*** Begin section ***
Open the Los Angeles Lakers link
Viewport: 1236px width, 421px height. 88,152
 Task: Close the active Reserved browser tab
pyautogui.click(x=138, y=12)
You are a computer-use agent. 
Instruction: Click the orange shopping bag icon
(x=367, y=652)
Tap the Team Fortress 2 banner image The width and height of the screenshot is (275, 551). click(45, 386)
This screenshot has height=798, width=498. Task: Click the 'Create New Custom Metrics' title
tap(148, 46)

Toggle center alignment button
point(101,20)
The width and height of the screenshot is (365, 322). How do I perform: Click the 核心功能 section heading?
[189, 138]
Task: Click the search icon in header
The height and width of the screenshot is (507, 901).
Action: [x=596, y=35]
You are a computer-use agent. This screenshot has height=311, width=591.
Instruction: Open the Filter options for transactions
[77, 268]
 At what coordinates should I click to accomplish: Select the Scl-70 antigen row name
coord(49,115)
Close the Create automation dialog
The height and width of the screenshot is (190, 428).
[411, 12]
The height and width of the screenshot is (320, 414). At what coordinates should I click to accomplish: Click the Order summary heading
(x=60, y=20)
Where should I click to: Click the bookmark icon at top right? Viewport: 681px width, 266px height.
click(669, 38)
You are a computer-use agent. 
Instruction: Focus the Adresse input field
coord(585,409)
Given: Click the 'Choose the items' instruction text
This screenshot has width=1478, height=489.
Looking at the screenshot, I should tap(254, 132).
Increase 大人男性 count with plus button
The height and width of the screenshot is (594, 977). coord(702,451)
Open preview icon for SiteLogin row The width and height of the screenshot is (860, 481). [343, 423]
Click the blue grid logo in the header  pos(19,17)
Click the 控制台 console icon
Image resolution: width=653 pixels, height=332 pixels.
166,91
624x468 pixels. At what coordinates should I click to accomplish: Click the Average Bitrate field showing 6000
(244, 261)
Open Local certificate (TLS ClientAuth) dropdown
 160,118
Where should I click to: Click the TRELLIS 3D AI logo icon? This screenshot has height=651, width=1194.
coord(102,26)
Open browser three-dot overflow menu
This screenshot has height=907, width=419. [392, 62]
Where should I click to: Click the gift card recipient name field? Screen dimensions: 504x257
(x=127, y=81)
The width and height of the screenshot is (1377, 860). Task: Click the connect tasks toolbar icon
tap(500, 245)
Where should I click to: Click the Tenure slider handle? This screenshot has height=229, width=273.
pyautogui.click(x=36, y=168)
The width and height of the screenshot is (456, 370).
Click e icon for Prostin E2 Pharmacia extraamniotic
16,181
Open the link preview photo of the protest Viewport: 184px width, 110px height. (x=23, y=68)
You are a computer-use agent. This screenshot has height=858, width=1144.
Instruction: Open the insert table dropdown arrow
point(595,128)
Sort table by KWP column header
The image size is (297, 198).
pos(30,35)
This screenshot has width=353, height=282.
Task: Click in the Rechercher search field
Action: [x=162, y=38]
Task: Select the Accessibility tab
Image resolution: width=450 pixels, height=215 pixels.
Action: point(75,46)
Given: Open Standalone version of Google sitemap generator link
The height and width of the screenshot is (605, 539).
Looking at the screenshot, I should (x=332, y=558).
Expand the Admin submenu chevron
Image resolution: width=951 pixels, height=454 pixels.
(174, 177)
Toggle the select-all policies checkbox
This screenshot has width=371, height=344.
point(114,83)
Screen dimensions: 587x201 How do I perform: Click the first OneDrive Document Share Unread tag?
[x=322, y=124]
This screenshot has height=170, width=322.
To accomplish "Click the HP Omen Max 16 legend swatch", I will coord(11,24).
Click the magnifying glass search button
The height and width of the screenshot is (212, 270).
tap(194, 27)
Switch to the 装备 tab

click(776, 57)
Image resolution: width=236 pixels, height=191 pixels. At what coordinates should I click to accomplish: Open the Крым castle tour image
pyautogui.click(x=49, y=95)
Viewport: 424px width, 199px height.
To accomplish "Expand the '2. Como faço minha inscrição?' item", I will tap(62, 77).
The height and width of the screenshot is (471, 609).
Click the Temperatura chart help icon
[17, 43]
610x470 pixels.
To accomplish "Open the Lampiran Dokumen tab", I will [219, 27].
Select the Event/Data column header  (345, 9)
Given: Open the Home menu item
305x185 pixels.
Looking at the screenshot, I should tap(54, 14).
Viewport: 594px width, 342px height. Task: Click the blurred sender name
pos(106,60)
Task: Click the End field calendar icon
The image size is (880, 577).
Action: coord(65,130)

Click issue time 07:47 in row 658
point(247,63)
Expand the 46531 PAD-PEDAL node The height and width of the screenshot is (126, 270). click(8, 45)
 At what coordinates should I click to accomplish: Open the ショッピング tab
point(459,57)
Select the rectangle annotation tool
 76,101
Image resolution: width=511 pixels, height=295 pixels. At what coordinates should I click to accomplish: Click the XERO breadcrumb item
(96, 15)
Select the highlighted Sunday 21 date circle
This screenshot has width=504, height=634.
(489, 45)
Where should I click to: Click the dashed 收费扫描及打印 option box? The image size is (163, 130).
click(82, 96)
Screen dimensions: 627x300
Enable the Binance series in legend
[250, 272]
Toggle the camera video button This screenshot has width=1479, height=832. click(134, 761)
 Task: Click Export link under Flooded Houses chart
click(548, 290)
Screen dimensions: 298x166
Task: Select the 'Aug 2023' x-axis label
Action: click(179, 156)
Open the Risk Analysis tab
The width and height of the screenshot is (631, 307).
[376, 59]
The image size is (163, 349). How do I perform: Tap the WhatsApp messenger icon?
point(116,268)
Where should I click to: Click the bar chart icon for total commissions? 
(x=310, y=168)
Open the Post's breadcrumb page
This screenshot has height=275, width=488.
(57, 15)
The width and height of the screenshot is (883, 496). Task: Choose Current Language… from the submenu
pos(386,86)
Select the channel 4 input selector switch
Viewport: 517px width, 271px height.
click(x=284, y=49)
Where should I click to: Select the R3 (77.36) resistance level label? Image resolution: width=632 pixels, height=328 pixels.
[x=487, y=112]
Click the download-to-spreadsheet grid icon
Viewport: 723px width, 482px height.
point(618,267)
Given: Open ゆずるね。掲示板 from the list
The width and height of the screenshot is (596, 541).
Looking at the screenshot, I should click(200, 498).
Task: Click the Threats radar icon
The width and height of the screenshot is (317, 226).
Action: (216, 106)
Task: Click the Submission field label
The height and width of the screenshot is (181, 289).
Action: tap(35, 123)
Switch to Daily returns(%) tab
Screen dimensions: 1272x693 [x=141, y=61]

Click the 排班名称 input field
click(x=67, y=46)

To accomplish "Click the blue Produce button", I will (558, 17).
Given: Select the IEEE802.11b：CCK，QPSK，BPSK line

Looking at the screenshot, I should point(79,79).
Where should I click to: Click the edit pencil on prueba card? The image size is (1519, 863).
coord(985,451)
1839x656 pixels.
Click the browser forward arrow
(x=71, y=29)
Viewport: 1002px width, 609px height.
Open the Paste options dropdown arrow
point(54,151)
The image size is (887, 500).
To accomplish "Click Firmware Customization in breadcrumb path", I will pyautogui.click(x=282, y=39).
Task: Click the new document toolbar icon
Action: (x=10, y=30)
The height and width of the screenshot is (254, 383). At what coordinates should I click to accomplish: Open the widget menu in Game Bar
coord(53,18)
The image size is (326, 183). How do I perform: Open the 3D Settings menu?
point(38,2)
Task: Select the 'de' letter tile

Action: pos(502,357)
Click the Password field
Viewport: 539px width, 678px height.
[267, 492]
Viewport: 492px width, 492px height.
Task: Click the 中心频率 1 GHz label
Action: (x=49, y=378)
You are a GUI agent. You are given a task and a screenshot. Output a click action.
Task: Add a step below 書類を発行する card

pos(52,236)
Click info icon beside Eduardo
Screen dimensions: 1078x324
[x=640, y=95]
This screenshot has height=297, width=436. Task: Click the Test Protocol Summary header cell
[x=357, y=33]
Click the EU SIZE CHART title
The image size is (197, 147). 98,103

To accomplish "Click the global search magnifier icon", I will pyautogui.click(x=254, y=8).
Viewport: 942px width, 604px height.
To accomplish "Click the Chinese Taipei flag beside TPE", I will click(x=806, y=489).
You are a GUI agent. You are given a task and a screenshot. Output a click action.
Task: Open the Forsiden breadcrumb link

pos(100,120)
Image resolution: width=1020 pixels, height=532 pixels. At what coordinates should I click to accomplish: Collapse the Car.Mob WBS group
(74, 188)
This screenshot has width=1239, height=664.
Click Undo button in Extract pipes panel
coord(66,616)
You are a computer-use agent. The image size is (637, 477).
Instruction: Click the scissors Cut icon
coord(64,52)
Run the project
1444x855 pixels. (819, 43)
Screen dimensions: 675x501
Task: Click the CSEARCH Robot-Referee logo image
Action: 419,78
*** End section ***
What the exercise asks
Copy the records above exactly, beginning at the line that contains "624x468 pixels. At" and stopping after the line that contains "Open the link".

Expected answer
624x468 pixels. At what coordinates should I click to accomplish: Click the Average Bitrate field showing 6000
(244, 261)
Open Local certificate (TLS ClientAuth) dropdown
 160,118
Where should I click to: Click the TRELLIS 3D AI logo icon? This screenshot has height=651, width=1194.
coord(102,26)
Open browser three-dot overflow menu
This screenshot has height=907, width=419. [392, 62]
Where should I click to: Click the gift card recipient name field? Screen dimensions: 504x257
(x=127, y=81)
The width and height of the screenshot is (1377, 860). Task: Click the connect tasks toolbar icon
tap(500, 245)
Where should I click to: Click the Tenure slider handle? This screenshot has height=229, width=273.
pyautogui.click(x=36, y=168)
The width and height of the screenshot is (456, 370).
Click e icon for Prostin E2 Pharmacia extraamniotic
16,181
Open the link preview photo of the protest Viewport: 184px width, 110px height. (x=23, y=68)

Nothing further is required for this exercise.